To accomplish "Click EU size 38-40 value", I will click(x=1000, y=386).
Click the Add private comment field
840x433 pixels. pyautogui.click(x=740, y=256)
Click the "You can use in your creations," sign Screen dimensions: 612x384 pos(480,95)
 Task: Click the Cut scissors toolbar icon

§ §

# Given exercise:
Copy word for word the lines of the records, starting at the line that contains "Click the Add private comment field" and ending at the last line of the records.

# Exercise solution:
Click the Add private comment field
840x433 pixels. pyautogui.click(x=740, y=256)
Click the "You can use in your creations," sign Screen dimensions: 612x384 pos(480,95)
 Task: Click the Cut scissors toolbar icon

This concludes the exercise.